Note : I stripped all comment lines for sake of brevity:

[ansible@ansible-host01 templates]$ pwd
[ansible@ansible-host01 templates]$ grep -v ^# elasticsearch.yml.j2
{% if elasticsearch_cluster_name is defined %}
cluster.name: {{ elasticsearch_cluster_name }}
{% endif %}


{% if elasticsearch_node_name is defined %}
node.name: {{ elasticsearch_node_name }}
{% endif %}


{% if elasticsearch_node_master is defined %}
node.master: {{ elasticsearch_node_master }}
{% endif %}
{% if elasticsearch_node_data is defined %}
node.data: {{ elasticsearch_node_data }}
{% endif %}


{% if elasticsearch_memory_bootstrap_mlockall is defined %}
bootstrap.mlockall: {{ elasticsearch_memory_bootstrap_mlockall }}
{% endif %}

The template  file when run in the play is then transformed using the provided variables and copied into place on my  ELK host target VM…

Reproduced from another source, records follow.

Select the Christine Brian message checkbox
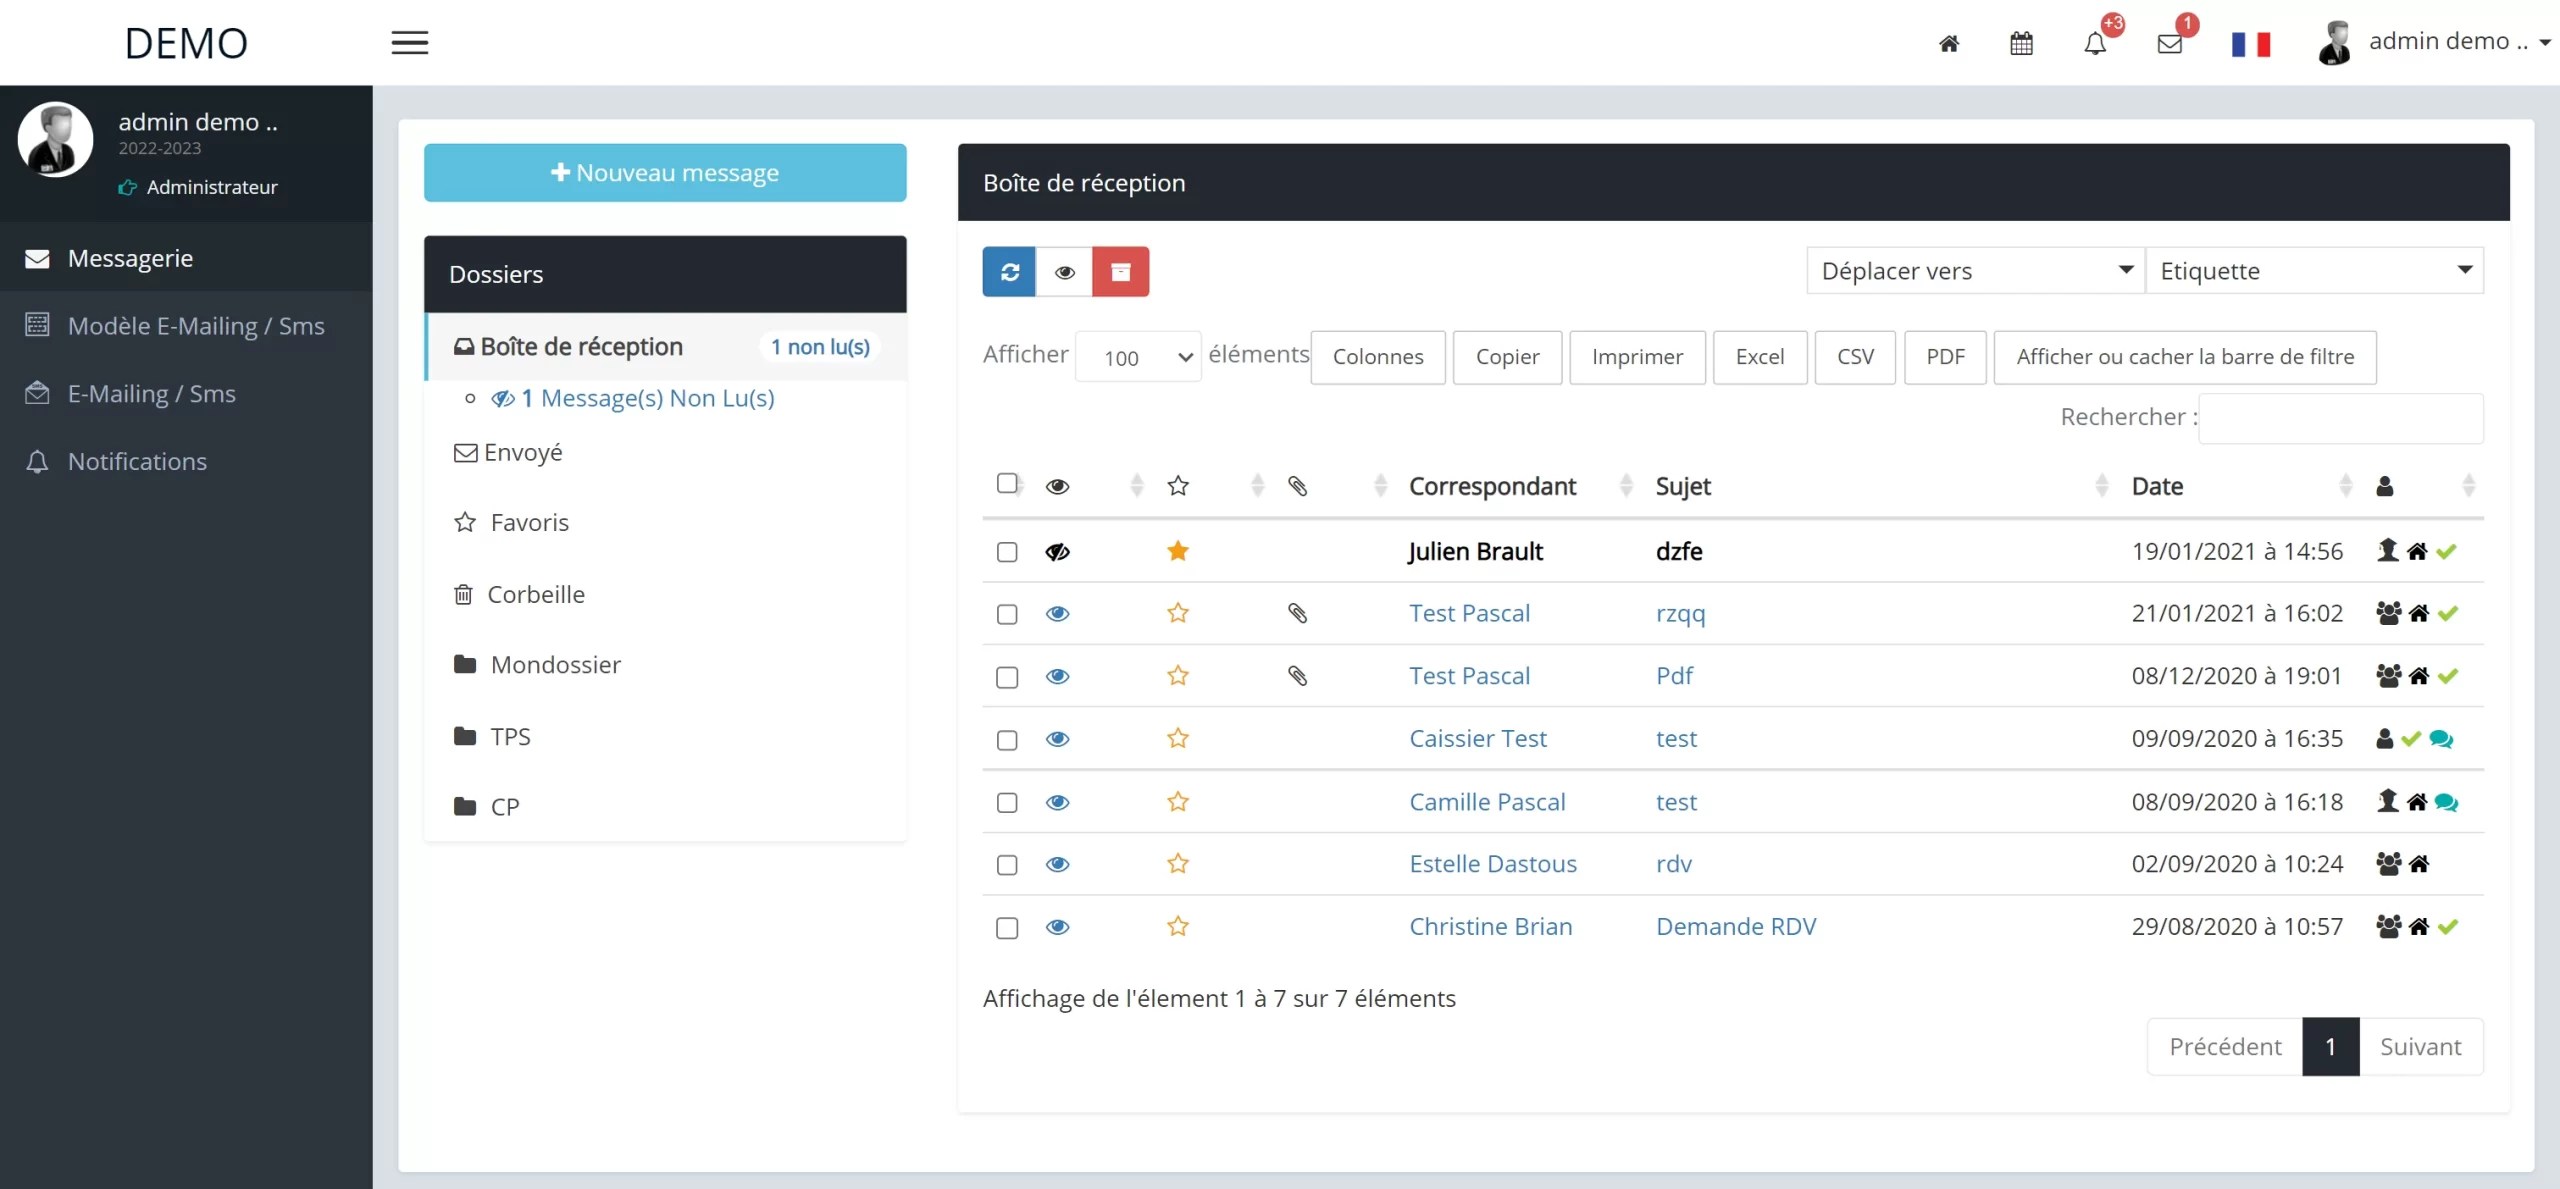 [x=1007, y=927]
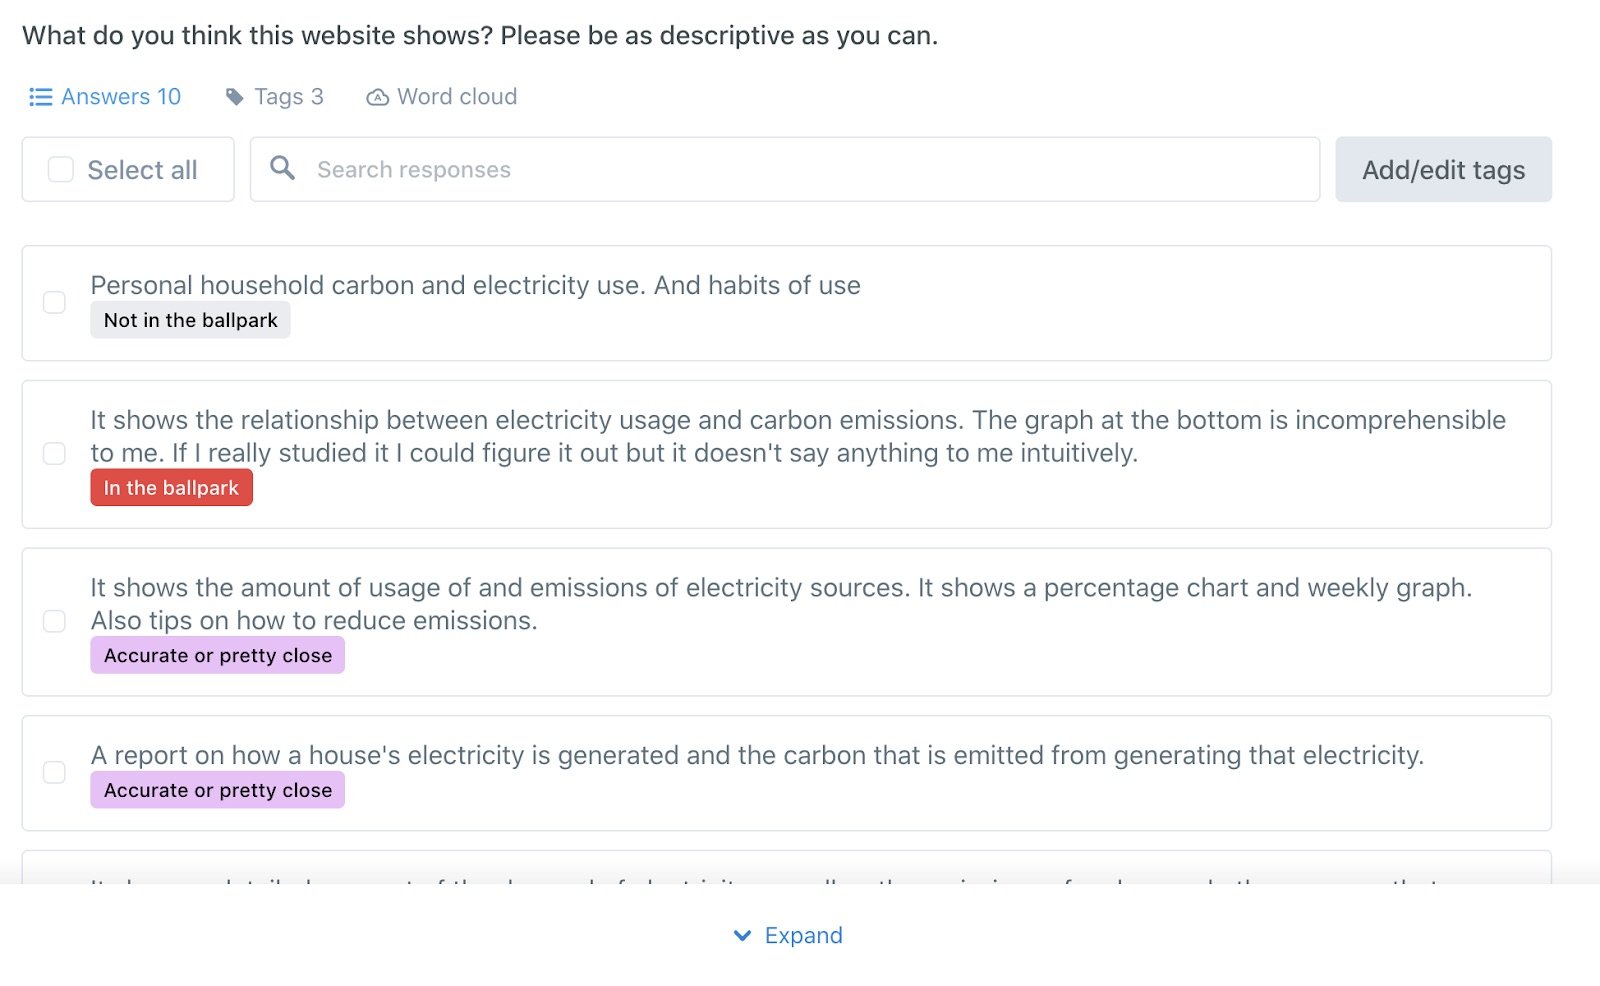Switch to the Tags 3 tab
The height and width of the screenshot is (986, 1600).
click(x=275, y=97)
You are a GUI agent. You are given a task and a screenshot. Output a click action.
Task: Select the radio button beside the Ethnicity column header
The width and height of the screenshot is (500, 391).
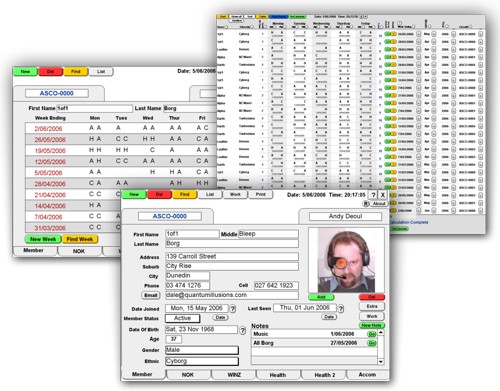click(x=252, y=27)
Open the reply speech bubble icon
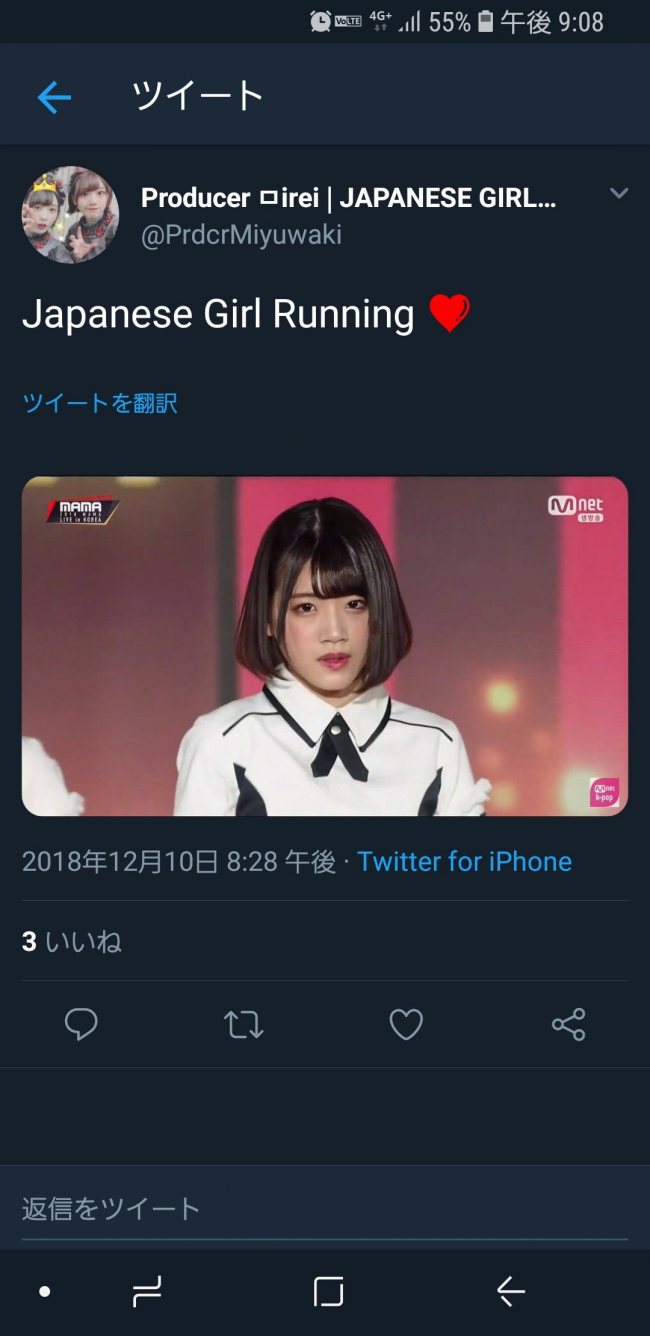This screenshot has height=1336, width=650. click(x=81, y=1024)
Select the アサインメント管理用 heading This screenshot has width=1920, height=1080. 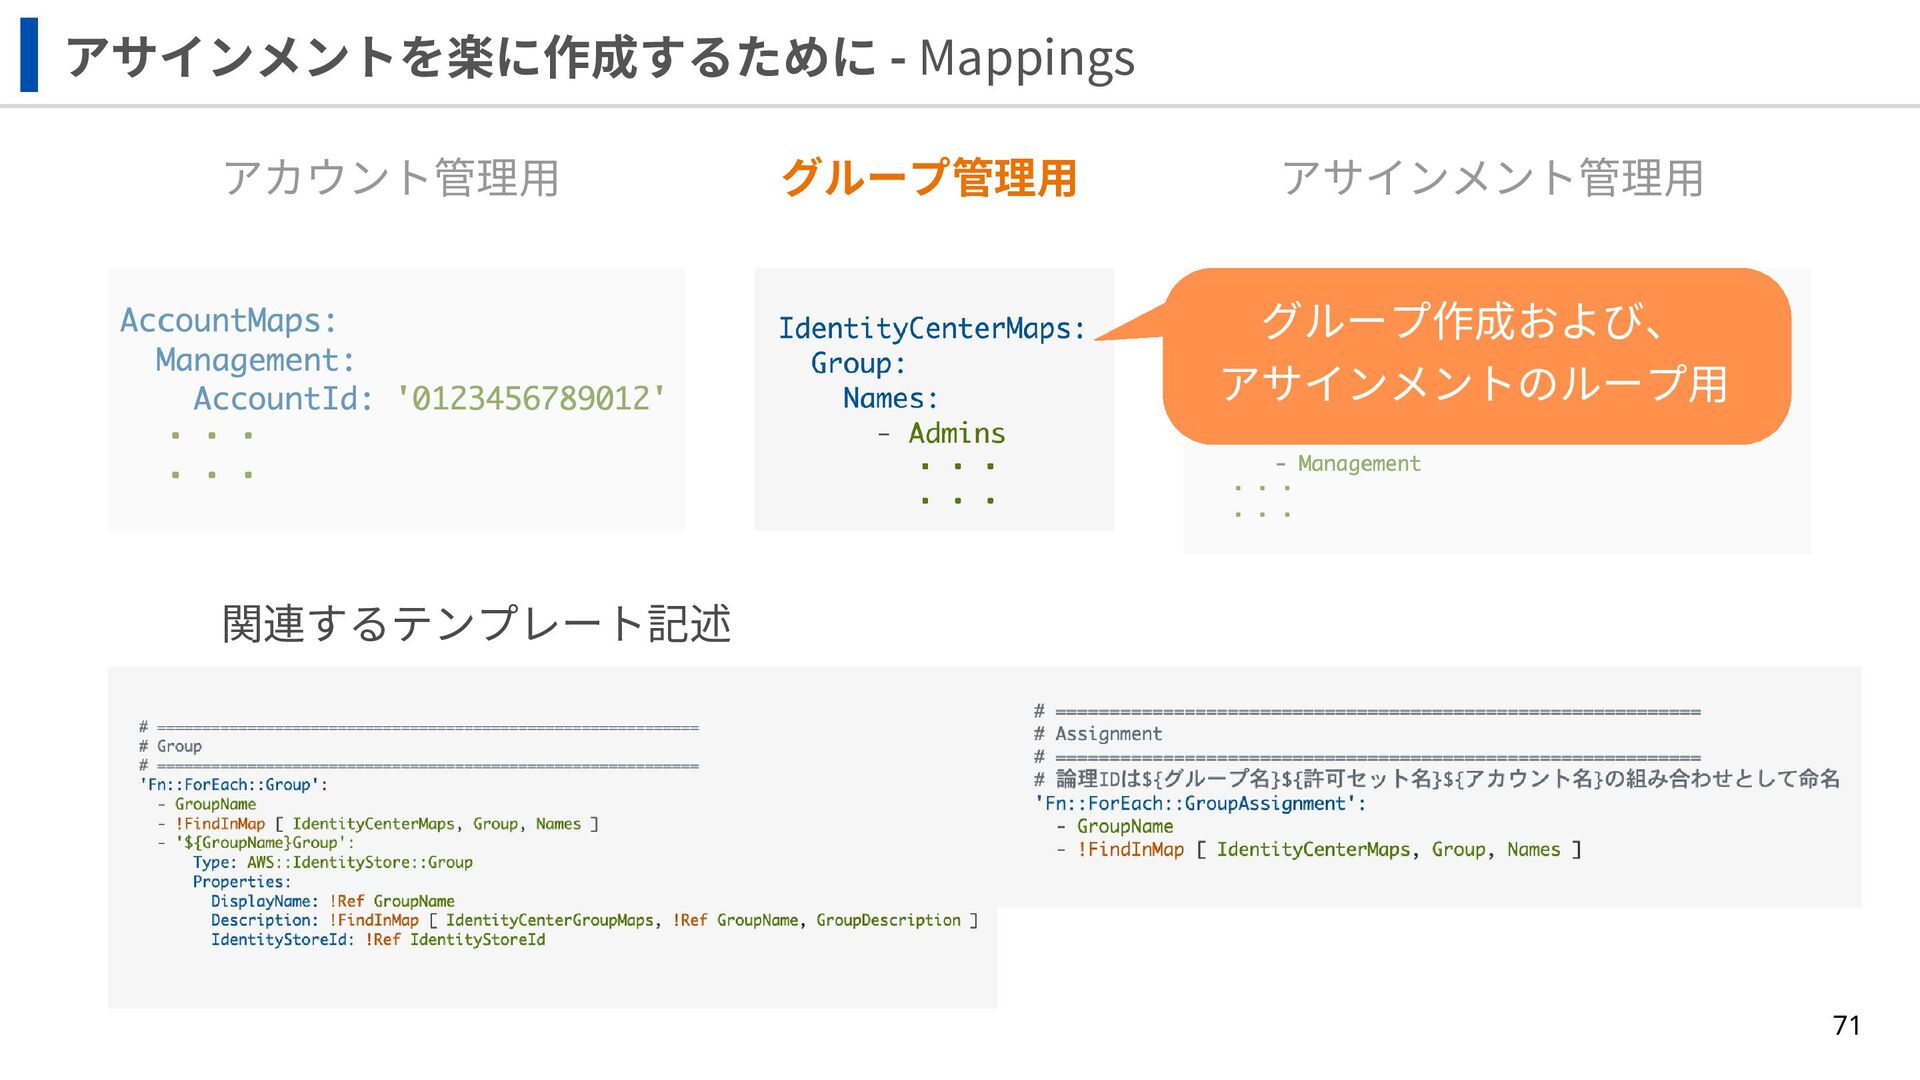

- name: copy elasticsearch defaults file
 become: true
 template: src=elasticsearch.default.j2 dest=/etc/sysconfig/elasticsearch owner={{ elasticsearch_user }} group={{ elasticsearch_group }} mode=0644
 - restart elasticsearch
 tags: elastic

So let’s see how our playbook runs and what the output looks like

[ansible@ansible-host01 elk]$ ansible-playbook -i ./production site.yml \
--tags "config,elastic" --ask-sudo-pass
SUDO password:

PLAY [elastic-hosts] **********************************************************

GATHERING FACTS ***************************************************************
ok: []

TASK: [config | install java 8 runtime] ***************************************
ok: []

TASK: [config | set swappiness in sysctl/systemd] *****************************
ok: []

TASK: [config | set maximum map count in sysctl/systemd] **********************
ok: []

TASK: [config | set hard limits for open files] *******************************
ok: []

TASK: [config | set soft limits for open files] *******************************
ok: []

TASK: [config | set max locked memory] ****************************************
ok: []

TASK: [config | Install wget package (Fedora based)] **************************
ok: []

TASK: [elastic | install elasticsearch signing key] ***************************
changed: []

TASK: [elastic | copy elasticsearch repo] *************************************
ok: []

TASK: [elastic | check for previous elasticsearch installation] ***************
changed: []

TASK: [elastic | uninstalling previous version if applicable] *****************
skipping: []

TASK: [elastic | install elasticsearch pkgs] **********************************
skipping: []

TASK: [elastic | copy elasticsearch configuration file] ***********************
ok: []

TASK: [elastic | copy elasticsearch defaults file] ****************************
ok: []

TASK: [elastic | set max memory limit in systemd file (RHEL/CentOS 7+)] *******
changed: []

TASK: [elastic | set log directory permissions] *******************************
ok: []

TASK: [elastic | set data directory permissions] ******************************
ok: []

TASK: [elastic | ensure elasticsearch running and enabled] ********************
ok: []

TASK: [elastic | check marvel plugin installed] *******************************
ok: []

TASK: [elastic | install marvel plugin] ***************************************
skipping: []

NOTIFIED: [elastic | restart elasticsearch] ***********************************
changed: []

PLAY RECAP ******************************************************************** : ok=19 changed=4 unreachable=0 failed=0

[ansible@ansible-host01 elk]$

I can verify that my ES cluster is working by querying the Cluster API – note that the red status is down to the fact I have no other cluster nodes yet on which to replicate the index shards:

# curl -XGET http://localhost:9200/_cluster/health?pretty
 "cluster_name" : "nx-elastic",
 "status" : "red",
 "timed_out" : false,
 "number_of_nodes" : 1,
 "number_of_data_nodes" : 1,
 "active_primary_shards" : 0,
 "active_shards" : 0,
 "relocating_shards" : 0,
 "initializing_shards" : 0,
 "unassigned_shards" : 0,
 "delayed_unassigned_shards" : 0,
 "number_of_pending_tasks" : 0,
 "number_of_in_flight_fetch" : 0

You can use further API queries to verify that the desired configuration is in place and at that point you have a solid, repeatable deployment with a known outcome ie: you are doing DevOps.